1167. Lord Horder next asks, "Are we never to grow up, and get biological control?"

In advocating birth control, Lord Horder is not advocating biological control; he is advocating biological frustration. He speaks of biological control as if the animal body were man's complete nature, making no allowance for the dictates of any higher and intelligent powers. Or rather, he seems to regard the body as independent of man's personality, and a thing to be used as other separate objects in this created world. But the body is part of man's personality. The biology of man includes all elements in the complete living man, body and soul, and true biological development demands a balance in all faculties. Man's intelligence must rule blind passion by self-control, not abdicate in favor of the irresponsible beast. Like the conductor of an orchestra, the mind of man must coordinate perfectly all the impulses of that marvellous instrument called the body of man. Introduce into this temple of art an unclean brute beast, and what becomes of reason? Contraceptive birth control weakens the flesh, poisons the blood, tangles the nerves with disorderly destructive and spasmodic violence, and renders those guilty of it less and less fit to be parents at all. Lord Horder urges us to grow up, and get biological control by abolishing all prohibitions of birth control. That is not biological control. It is national death. Lord Horder's words have a familiar ring about them. God once gave a prohibition under a threat of death to two rather important people.A gentle devil from the netherworld urged them to grow up and become even as gods, to ignore all prohibitions, and to take what seemed so good and alluring and delightful. They did so, and it meant death. And those egotists who have so little understanding of the divine honor of parenthood, who dam up at its source the river of life, and refuse to their anaemic country the blood it so needs will bring upon that country the same penalty of death.

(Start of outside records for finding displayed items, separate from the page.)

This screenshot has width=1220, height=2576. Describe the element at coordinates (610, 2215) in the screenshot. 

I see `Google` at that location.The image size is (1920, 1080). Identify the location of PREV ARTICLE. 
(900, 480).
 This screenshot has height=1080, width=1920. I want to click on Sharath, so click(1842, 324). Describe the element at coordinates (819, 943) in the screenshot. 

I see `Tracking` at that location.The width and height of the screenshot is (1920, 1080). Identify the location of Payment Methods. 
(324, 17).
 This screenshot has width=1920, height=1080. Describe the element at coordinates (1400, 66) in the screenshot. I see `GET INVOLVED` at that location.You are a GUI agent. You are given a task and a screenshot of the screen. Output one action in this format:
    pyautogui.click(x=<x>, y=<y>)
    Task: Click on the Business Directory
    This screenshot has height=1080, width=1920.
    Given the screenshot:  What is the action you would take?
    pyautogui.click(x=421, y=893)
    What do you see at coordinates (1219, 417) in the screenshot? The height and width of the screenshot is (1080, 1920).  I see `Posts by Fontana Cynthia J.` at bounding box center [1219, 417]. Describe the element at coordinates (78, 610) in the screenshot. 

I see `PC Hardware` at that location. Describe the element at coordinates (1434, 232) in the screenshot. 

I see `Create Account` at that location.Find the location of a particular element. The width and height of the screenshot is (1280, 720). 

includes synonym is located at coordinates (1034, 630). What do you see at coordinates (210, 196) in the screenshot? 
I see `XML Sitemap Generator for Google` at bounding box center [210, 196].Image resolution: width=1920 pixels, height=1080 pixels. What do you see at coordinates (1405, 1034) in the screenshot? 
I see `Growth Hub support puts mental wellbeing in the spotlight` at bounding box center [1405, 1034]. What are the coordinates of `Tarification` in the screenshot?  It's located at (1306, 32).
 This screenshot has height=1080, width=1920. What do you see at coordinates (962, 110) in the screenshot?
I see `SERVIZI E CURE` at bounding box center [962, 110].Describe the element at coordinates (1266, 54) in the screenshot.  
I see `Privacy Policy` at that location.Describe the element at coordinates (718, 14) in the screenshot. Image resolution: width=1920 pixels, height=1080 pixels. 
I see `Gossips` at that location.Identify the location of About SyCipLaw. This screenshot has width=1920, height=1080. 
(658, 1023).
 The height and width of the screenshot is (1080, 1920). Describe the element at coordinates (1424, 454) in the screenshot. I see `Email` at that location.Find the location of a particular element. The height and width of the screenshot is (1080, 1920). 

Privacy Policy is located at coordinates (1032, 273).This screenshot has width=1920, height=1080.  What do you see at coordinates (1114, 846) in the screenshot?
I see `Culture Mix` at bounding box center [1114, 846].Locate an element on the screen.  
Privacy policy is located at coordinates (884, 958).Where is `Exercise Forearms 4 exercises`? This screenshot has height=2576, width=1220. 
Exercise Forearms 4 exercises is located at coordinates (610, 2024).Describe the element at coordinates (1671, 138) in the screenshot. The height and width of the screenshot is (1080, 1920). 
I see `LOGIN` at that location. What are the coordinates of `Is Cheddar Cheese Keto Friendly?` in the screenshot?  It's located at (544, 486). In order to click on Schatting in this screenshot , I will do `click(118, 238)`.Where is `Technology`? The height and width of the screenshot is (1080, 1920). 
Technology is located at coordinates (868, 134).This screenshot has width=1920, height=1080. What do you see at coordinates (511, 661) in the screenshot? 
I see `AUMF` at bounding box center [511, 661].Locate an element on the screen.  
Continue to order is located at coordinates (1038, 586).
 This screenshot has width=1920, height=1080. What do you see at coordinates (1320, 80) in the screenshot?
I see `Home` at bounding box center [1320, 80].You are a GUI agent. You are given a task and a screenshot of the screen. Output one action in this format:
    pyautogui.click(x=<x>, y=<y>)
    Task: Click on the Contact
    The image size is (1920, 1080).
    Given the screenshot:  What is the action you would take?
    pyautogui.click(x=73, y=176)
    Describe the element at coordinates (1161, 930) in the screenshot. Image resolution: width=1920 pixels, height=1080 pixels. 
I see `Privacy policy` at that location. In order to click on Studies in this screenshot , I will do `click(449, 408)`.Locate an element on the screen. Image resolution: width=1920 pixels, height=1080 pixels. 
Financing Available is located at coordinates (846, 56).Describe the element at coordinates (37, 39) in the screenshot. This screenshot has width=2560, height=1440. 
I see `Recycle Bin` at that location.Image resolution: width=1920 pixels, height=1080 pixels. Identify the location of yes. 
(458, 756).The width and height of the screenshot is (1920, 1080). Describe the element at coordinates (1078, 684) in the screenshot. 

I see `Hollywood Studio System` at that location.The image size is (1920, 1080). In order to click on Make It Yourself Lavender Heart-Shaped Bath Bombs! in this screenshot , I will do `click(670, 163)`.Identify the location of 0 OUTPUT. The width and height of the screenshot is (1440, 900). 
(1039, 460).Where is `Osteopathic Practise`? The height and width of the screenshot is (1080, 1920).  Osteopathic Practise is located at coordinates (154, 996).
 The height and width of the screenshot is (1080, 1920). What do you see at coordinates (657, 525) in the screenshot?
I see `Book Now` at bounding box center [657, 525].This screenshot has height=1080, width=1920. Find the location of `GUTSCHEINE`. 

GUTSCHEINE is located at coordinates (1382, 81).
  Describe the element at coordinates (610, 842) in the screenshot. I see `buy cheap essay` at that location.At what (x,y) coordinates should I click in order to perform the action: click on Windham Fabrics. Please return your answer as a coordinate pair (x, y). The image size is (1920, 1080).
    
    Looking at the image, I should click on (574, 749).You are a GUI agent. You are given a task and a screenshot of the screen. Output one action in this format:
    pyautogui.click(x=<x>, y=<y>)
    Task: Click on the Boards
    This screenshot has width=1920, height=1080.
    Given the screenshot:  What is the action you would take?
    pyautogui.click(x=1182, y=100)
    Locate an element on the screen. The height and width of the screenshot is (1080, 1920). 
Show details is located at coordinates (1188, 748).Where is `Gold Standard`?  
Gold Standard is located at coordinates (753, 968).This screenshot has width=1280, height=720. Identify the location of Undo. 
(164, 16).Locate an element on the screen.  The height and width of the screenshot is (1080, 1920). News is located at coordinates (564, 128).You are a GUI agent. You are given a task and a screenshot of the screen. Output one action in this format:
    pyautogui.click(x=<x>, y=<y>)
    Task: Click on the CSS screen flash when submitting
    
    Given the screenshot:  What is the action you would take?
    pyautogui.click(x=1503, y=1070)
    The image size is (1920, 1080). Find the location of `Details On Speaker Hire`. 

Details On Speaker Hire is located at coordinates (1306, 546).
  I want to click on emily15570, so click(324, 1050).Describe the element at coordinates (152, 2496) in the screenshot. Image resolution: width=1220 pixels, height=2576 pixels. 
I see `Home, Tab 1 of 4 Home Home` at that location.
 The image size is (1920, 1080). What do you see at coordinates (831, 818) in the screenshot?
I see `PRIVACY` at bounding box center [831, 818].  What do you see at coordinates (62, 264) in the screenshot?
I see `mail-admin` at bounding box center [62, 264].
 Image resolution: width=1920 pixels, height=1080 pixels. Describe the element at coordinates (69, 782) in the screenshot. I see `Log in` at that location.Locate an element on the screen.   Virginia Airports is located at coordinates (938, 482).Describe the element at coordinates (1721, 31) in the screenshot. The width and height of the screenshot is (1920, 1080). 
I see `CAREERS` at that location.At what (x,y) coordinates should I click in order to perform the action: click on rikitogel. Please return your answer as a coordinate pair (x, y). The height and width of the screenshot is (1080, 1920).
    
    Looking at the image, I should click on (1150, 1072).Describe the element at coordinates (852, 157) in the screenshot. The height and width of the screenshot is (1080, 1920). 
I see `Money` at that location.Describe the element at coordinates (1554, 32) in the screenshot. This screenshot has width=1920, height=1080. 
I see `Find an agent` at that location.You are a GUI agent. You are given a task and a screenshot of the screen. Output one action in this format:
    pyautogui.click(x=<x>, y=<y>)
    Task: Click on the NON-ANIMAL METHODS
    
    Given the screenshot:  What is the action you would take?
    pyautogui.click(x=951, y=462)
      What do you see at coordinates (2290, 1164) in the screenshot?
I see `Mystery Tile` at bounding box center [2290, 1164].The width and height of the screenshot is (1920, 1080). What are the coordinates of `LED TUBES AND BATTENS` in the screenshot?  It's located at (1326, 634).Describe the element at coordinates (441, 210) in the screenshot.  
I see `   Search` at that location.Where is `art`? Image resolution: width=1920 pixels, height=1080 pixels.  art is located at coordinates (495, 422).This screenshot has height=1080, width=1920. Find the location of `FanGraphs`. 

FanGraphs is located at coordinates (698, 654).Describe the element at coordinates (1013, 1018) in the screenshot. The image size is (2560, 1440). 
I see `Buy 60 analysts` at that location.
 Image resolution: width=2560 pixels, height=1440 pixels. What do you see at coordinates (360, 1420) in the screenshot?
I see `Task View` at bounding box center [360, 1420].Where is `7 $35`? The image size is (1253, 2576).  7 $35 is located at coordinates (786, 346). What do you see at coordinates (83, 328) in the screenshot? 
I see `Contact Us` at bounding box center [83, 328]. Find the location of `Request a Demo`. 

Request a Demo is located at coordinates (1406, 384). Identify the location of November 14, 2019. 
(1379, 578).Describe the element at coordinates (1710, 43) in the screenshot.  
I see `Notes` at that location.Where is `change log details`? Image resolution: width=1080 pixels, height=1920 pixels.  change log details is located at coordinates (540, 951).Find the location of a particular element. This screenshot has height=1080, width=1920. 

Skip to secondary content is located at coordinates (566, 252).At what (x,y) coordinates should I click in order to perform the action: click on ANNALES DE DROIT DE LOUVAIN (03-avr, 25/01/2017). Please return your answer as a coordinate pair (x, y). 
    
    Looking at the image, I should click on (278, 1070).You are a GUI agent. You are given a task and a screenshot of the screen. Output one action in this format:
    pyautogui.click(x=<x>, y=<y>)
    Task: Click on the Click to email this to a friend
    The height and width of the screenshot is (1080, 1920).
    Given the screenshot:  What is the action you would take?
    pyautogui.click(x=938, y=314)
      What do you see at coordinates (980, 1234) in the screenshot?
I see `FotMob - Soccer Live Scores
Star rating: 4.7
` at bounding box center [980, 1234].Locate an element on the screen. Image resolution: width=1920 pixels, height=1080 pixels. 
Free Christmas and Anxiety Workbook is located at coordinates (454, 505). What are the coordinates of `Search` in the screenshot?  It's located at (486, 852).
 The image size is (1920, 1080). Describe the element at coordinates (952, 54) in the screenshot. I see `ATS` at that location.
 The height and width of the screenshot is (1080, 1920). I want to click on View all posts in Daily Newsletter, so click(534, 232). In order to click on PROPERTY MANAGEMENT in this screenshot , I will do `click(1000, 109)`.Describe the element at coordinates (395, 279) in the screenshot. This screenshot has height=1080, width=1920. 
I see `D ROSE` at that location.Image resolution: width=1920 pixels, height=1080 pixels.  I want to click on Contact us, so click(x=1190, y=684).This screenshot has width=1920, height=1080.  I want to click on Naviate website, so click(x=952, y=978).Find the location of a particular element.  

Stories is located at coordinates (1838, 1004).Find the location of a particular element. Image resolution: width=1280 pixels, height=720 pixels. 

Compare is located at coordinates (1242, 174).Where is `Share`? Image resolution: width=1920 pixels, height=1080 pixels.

1168. Lord Horder continued, "We have taken control of the physical con ditions in the world, of chemical conditions of the sea and air. Are we never to have control of ourselves?"

I would that men did learn control of themselves in accordance with God's laws. But Lord Horder talks as if there were no God, and as if men were responsible to no one but themselves. God ordained all lesser creatures to be at the service of man, and gave man dominion over them. But man was to serve God, and be subject to God. Man is not his own master, to do as he pleases with himself. And the fact that man has dominion over the physical, chemical, and even animal elements in this world, is no argument in favor of a right to regard himself as subject only to his own whims and fancies, and independent of God, and of the moral law. This, in reality, would be a monstrous denial of humanity and a ludicrous attempt to change the human race into a herd of animals. To Lord Horder's petulant question, "Are we never to have control of ourselves?", I reply that God has not yet renounced His right to control the moral conduct of man, and that God's commandments still hold good. The independence of God, and the autonomy of man which Lord Horder demands for the human race is a rebellion and a usurpation which is bound to end in a dreadful catastrophe, not only in this life, but for many unfortunate souls, in hell.